REQUIREMENT 1 = In the text about Opalchenie Peak, which summit is named as the peak's parent summit?
REQUIREMENT 2 = Continue the text about Opalchenie Peak from its last sentence.

DOCUMENT SECTION =
= Beginning of Section =
Mountain in Ellsworth Land, Antarctica

Opalchenie Peak (връх Опълчение, /bg/) is the peak rising to 4507 m at the south extremity of the ice-covered Vinson Plateau, Sentinel Range in the Ellsworth Mountains, Antarctica. It is of low topographic prominence, just 63 m, with parent summit Fukushima Peak (4634 m). The feature has a partly ice-free summit and south slopes, where two parallel ridges descend steeply southwestwards with Donnellan Glacier flowing in between and Mount Slaughter rising on the more southerly ridge. The northerly ridge was climbed up to the summit plateau by American Robert Anderson in November 1992, and subsequently used to establish a new route to Mount Vinson in 2003. Opalchenie Peak overlooks Vinson Plateau on the north, Craddock Massif on the southeast and upper Nimitz Glacier area on the southwest.
= End of Section =
Dataset entries:
= Beginning of Section =
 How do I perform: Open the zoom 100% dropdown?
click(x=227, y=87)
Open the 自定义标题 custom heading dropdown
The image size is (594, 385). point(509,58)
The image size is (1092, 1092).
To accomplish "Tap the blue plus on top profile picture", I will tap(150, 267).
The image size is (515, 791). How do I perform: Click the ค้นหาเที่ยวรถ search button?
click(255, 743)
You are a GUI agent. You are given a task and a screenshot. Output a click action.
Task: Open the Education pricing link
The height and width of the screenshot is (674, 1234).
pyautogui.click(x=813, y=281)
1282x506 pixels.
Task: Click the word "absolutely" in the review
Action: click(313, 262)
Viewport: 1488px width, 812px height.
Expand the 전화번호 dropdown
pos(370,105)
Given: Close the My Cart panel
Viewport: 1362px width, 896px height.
= End of Section =
EXERCISE OUTPUT 1 = Fukushima Peak (4634 m).

EXERCISE OUTPUT 2 =
The peak is named after the Bulgarian Volunteer Force in the 1877-1878 Russo-Turkish War and the Macedonian-Adrianople Volunteer Force in the 1912-1913 Balkan Wars, "opalchenie" being the Bulgarian word for "volunteer force".

==Location==
Opalchenie Peak is located at , which is 4.73 km south by east of Mount Vinson, 990 m south of Fukushima Peak, 5.2 km southwest of Schoening Peak, 7.49 km northwest of Mount Rutford, 4.09 km north by east of Mount Slaughter, 7.41 km east of Brichebor Peak and 2.66 km southeast of Silverstein Peak. USGS mapping in 1961, updated in 1988.

==Maps==
- Vinson Massif. Scale 1:250 000 topographic map. Reston, Virginia: US Geological Survey, 1988
- D. Gildea and C. Rada. Vinson Massif and the Sentinel Range. Scale 1:50 000 topographic map. Omega Foundation, 2007
- Antarctic Digital Database (ADD). Scale 1:250000 topographic map of Antarctica. Scientific Committee on Antarctic Research (SCAR). Since 1993, regularly updated

==Honours==
Opalchenie Peak Street in the city of Sofia is named after the feature.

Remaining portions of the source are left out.